医師・介護・看護 担任の先生より

1157)特別支援学校 薬復活

向精神薬を止めていた子どもが、再び服薬するようになりました。

といっても、これまで使っていたのと似てはいるけれど違う薬です。私は薬推奨派ではありませんが、今回については、そうすることが望ましいことだったと思っています。

もともと、服薬は「落ち着くため」でしたが、止めた理由は睡眠と食欲、でした。主訴は保護者の要望からくるもので、医師もそれに同意したということでしょう。ただ、このような場合は、一気に薬をゼロにするのではなく、量を減らしてみる、種類を変えてみる、などの調整やソフトランディングを探ることが普通と思っていたのですが、そうではありませんでした。

保護者の意思で始めた服薬なしの生活、睡眠や食欲については保護者の考え通りにいっていたようです。しかし、その他については、積み上げた物が一気に崩れた感じでした。これに対して、教員が生活能力や学習能力が低下したので、服薬を再開して欲しい、と述べることは通常できません。

教員は保護者の決定した状況を受け止めて教育する、ことになっているからです。

【情報の整理と問題提起】
教員から、日常の様子についていいことばかり伝えていると、「うまくいっている」、「問題ない」、「許容範囲内でできている」と解釈される可能性が高いです。

私は保護者に、日常の様子に関する事実を伝え、良いところと、難しくなったことを総じて天秤にかけて考える機会をつくりました。

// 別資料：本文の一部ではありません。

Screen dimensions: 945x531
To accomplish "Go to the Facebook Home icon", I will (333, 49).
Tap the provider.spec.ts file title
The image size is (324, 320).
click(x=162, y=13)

医師に対しては、保護者経由で、睡眠と食欲の面だけでなく、社会性や学習能力を発揮すること、心理的な安定をいかに確保するかも含めて、総合的に判断して欲しいと思っていることを伝えて頂きました。

これで、変わらなければ仕方ないと思っていました。

人って現状維持、今の状況は悪くないと思いたいものです。課題を放置し、先延ばしにすると、どんどん対応が難しくなります。言い出しにくいですし、子どもの誤学習やエラーが積み重なり、もはや何が原因でそうなっているかも分からなくなります。次年度以降の先生はじめ、その他の支援者も苦慮することが増えていくでしょう。

今回はうまく軌道修正できました。子どもも年齢的に若く、保護者も経験上これでいいんだという思い込みもなかったのが良かったです。また、明日から少しずつ繰り返しと積み重ねをしていくことができます。